Wind, in particular, is known to account for much of the variability displayed in the spread of bushfires (see Cruz and Alexander 2013). Because of the constraints of operational requirements (i.e. real-time or near real-time prediction), the current physics-based deterministic wind models for fire prediction do not well capture the variability of wind flow in key areas, particularly across complex terrain. In the worst case, on leeward slopes, errors in wind direction of up to 180° have been recorded. Even in the new ensemble-based approaches, wind direction is only characterised as random whereas analysis of data collected across complex terrain has shown that wind direction takes a highly structured form. To better capture the uncertainty of fire-spread across the landscape, we must characterise the structured nature of wind direction within fire prediction frameworks.
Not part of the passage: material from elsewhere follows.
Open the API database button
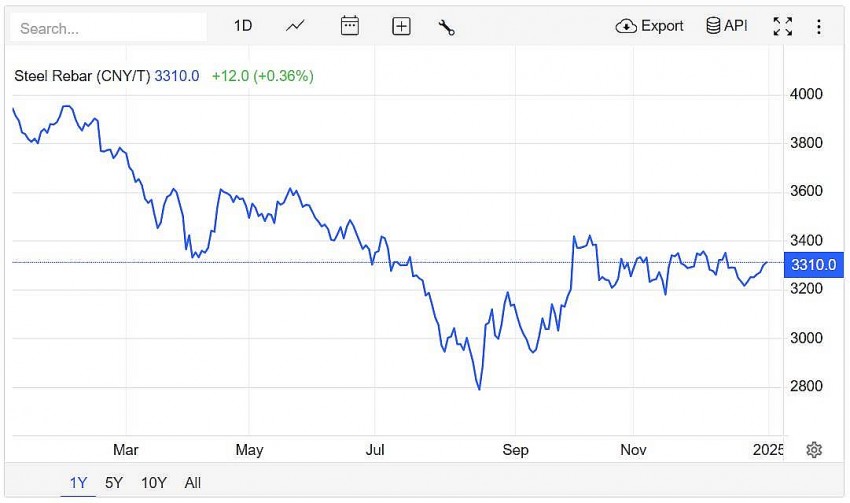Image resolution: width=850 pixels, height=503 pixels. 727,26
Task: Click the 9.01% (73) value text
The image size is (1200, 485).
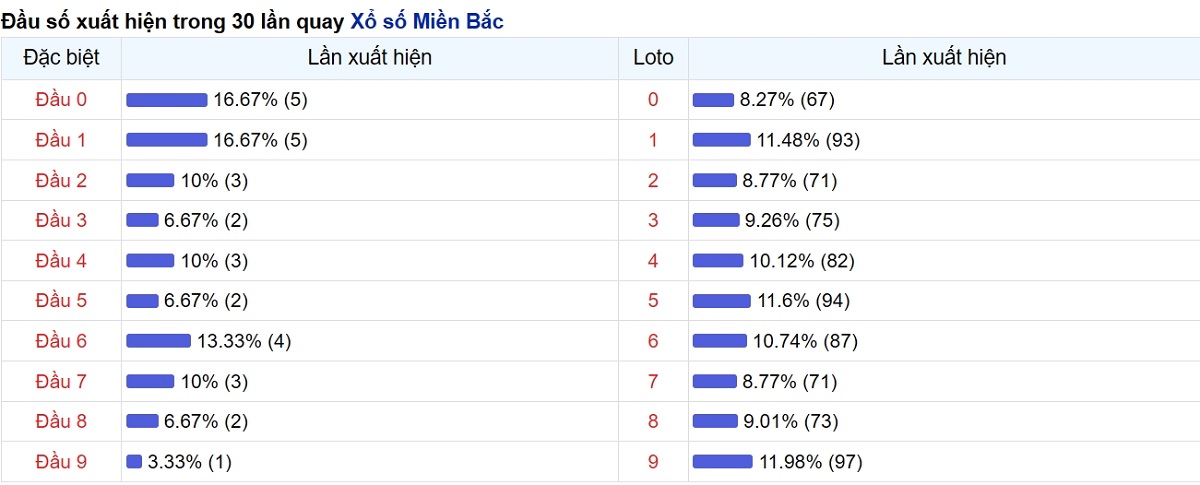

Without capturing the true variability of wind flow across complex terrain, the curse of error accumulation through the modelling process leaves us to question the uncertainty of fire-spread predictions in these key regions. It has been suggested that traditional fire-modelling techniques are failing to capture dynamic processes such as vorticity-driven lateral spread (dynamic spread of the fire front on a leeward slope in a direction perpendicular to that of the wind) in areas of flow separation (see Simpson, Sharples, Evans and McCabe, 2013). Lee-slope eddies are not accounted for by the wind models used today.
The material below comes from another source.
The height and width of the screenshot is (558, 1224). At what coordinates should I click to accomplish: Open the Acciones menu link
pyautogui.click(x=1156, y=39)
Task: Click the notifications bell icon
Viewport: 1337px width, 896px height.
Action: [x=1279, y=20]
Figure 1: wind direction in a valley
The first step in handling the wicked problem of uncertainty in wind modelling is to understand the effects of the physical environment, such as vegetation or topography, on the statistical representation of wind fields. A statistical representation, rather than the traditional physics-based approach, allows discussion of probability— leading to analysis of scenarios with quantified likelihoods.
Statistical analyses of the effects of topographical aspect on wind direction clearly indicate thresholds for dynamic behaviour. This can of course be understood using detailed physical analysis and has been studied using sophisticated mathematical models (see Simpson, Sharples, Evans and McCabe, 2013). However, from the firefighting perspective, we must look to understand the uncertainty around this behaviour and capture it within our operational models under the constraints of real-time prediction.
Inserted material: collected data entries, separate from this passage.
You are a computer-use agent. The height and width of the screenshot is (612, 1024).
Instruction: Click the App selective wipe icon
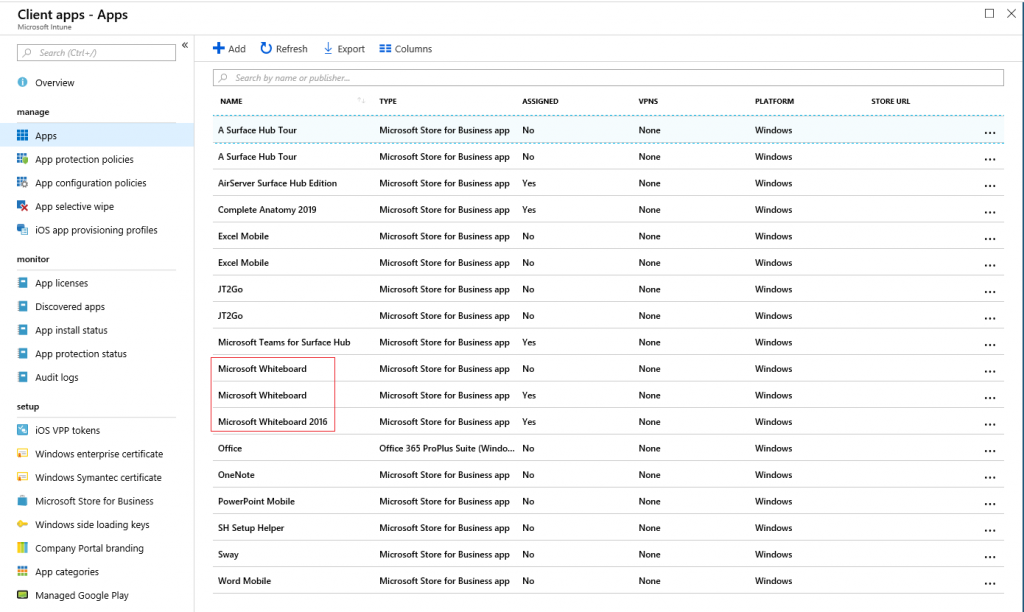25,206
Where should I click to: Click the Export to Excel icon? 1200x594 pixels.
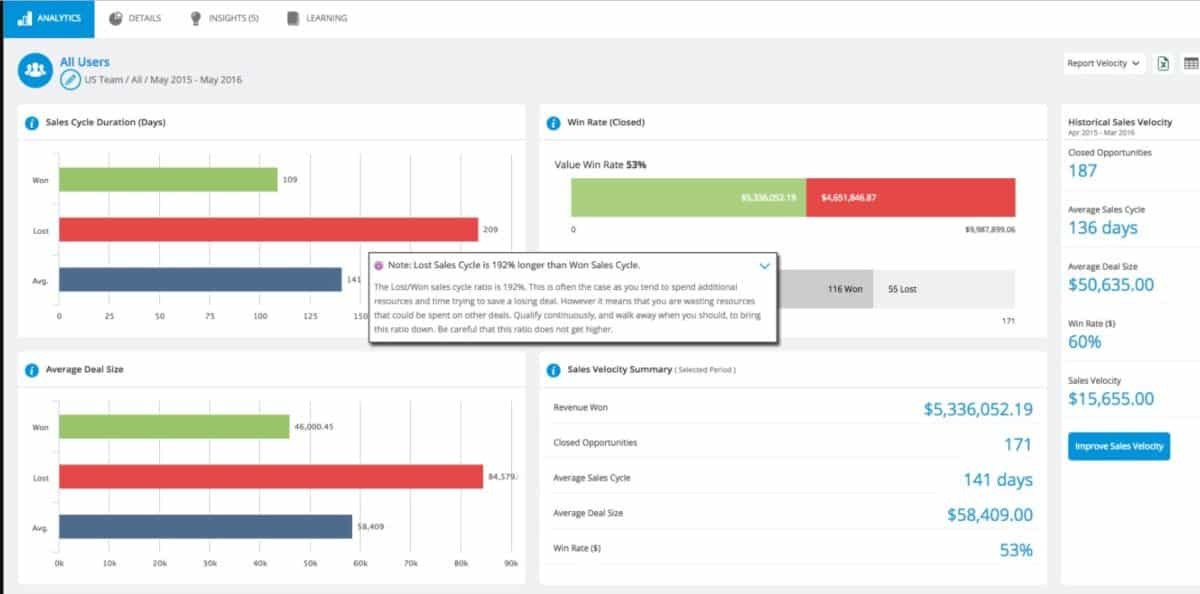pyautogui.click(x=1163, y=63)
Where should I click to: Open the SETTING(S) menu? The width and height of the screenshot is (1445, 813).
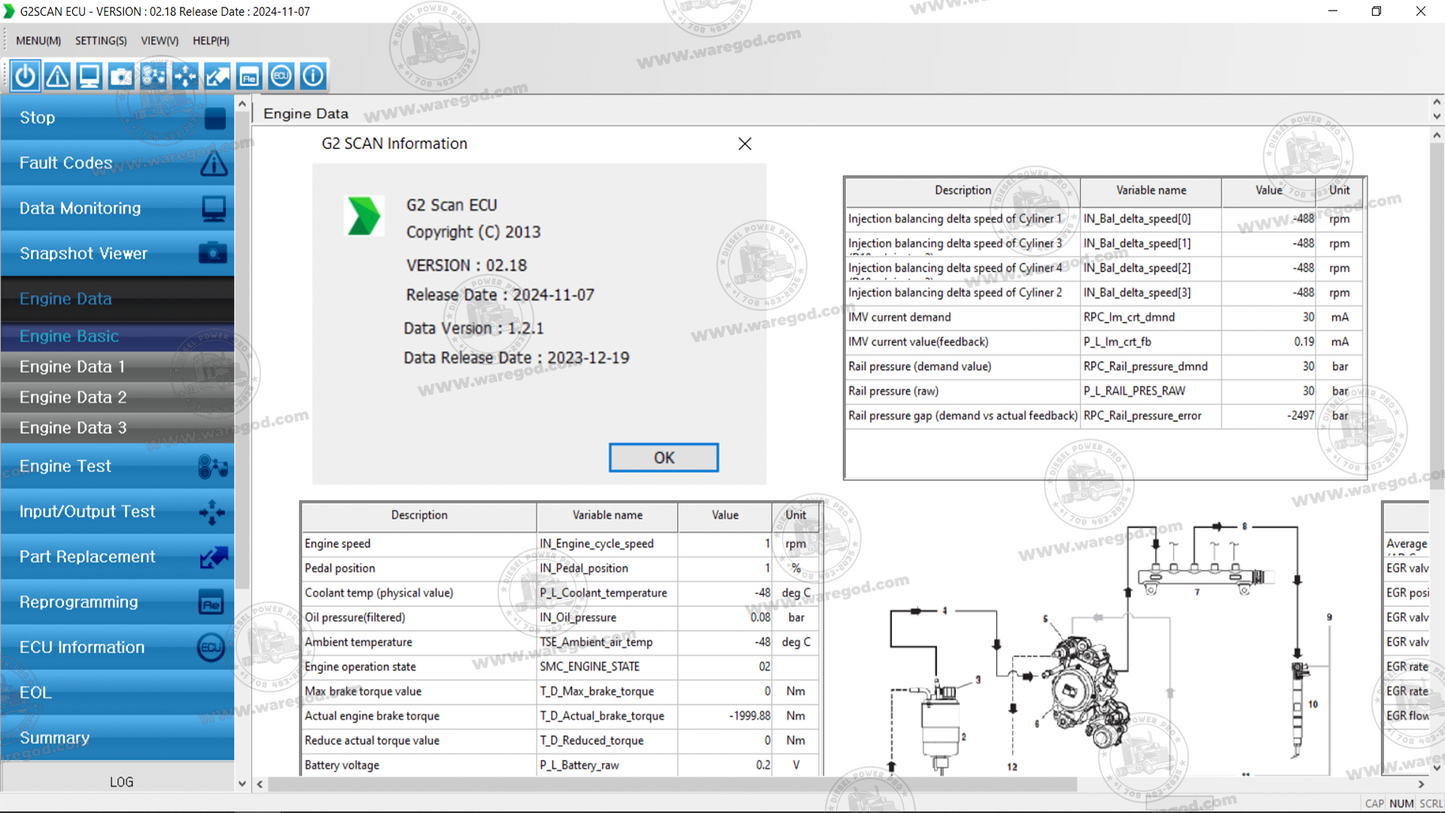[100, 40]
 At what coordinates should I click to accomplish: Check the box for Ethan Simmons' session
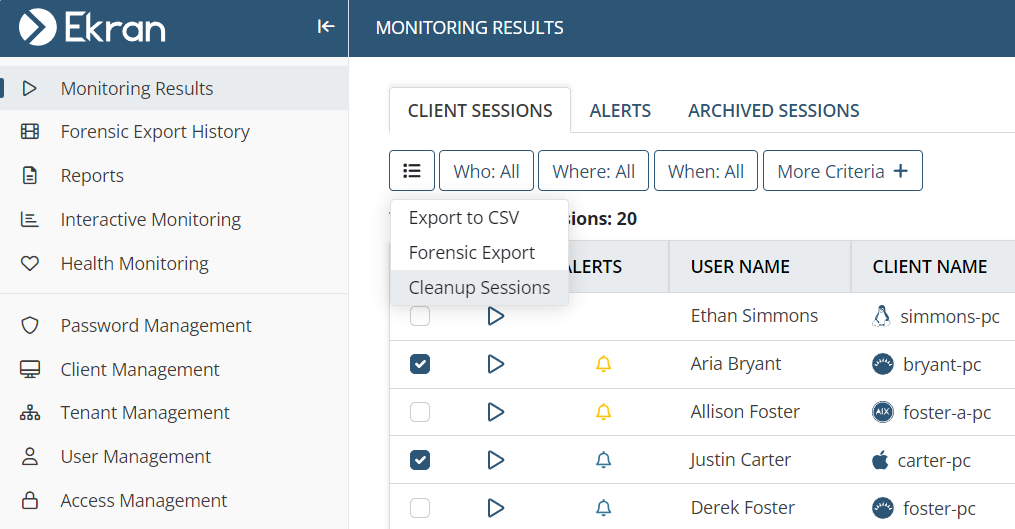(x=420, y=316)
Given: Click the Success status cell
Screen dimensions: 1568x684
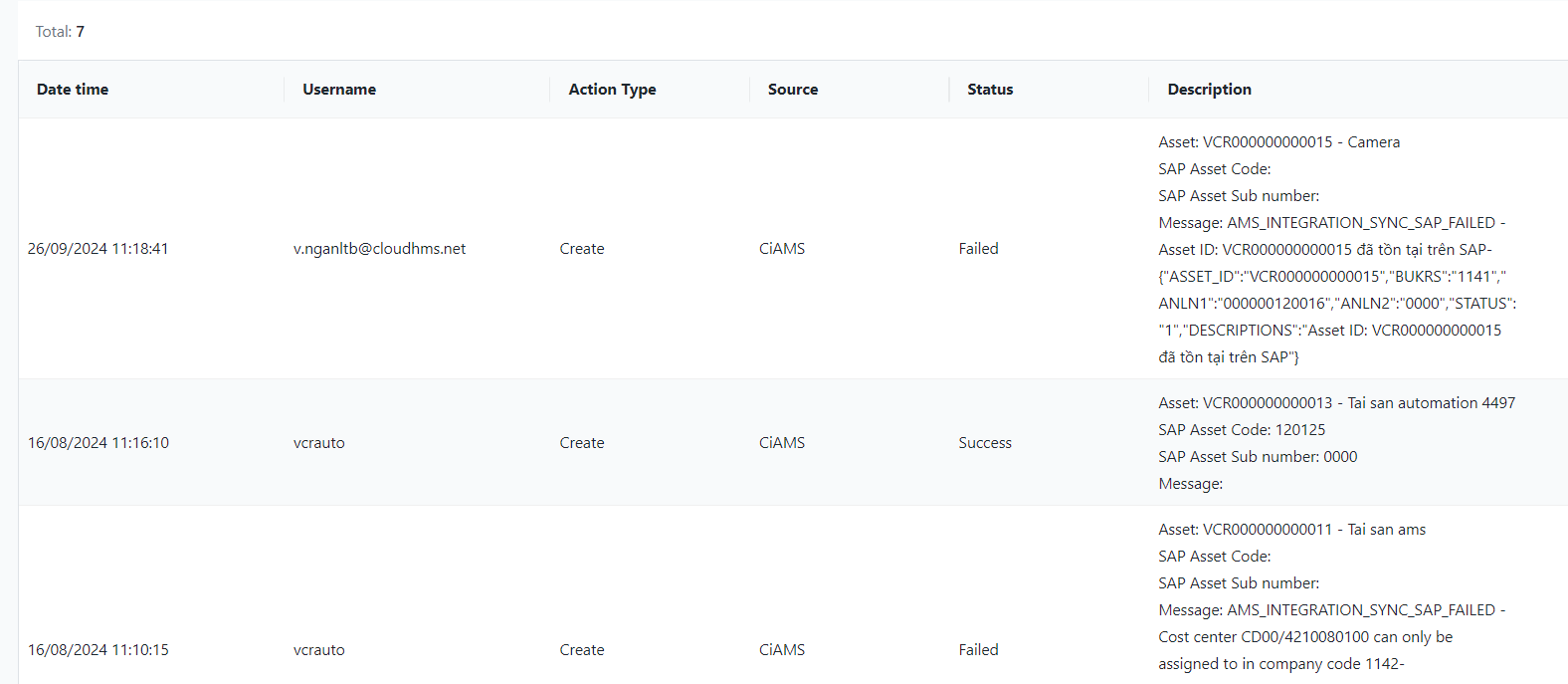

When considering the effects of vegetation on wind direction across complex terrain, the story becomes less clear—and the role of uncertainty becomes yet more important. Changing vegetation structures have distinct effects on wind direction in some parts of the terrain—and the behaviours are consistent with the current predictions. However, in other areas of the terrain, the impact of vegetation on wind direction is far less obvious—and observed behaviours vary from those currently captured by state-of-the-art models.
Better statistical understanding of the variations in wind fields across the landscape will improve on current physics-based methods by better capturing wind dynamics in complex terrain. Development of hybrid models, which combine probabilistic information with deterministic approaches to wind modelling, will provide better understanding of uncertainty within the fire-modelling process while maintaining operational real-time (or near real-time) prediction. The result of such a hybrid model would ultimately provide more information to fire managers and decisions-makers dealing with the wicked problem on the ground.
1. Cruz MG and Alexander ME, 2013, ‘Uncertainty associated with model prediction of surface and crown fire rates of spread’, Environmental Modelling & Software, 47, 16–28.
2. Simpson CC, Sharples JJ, Evans JP and McCabe MF, 2013, ‘Large eddy simulation of atypical wildland fire spread on leeward slopes’, International Journal of Wildland Fire, 22(5) 599–614.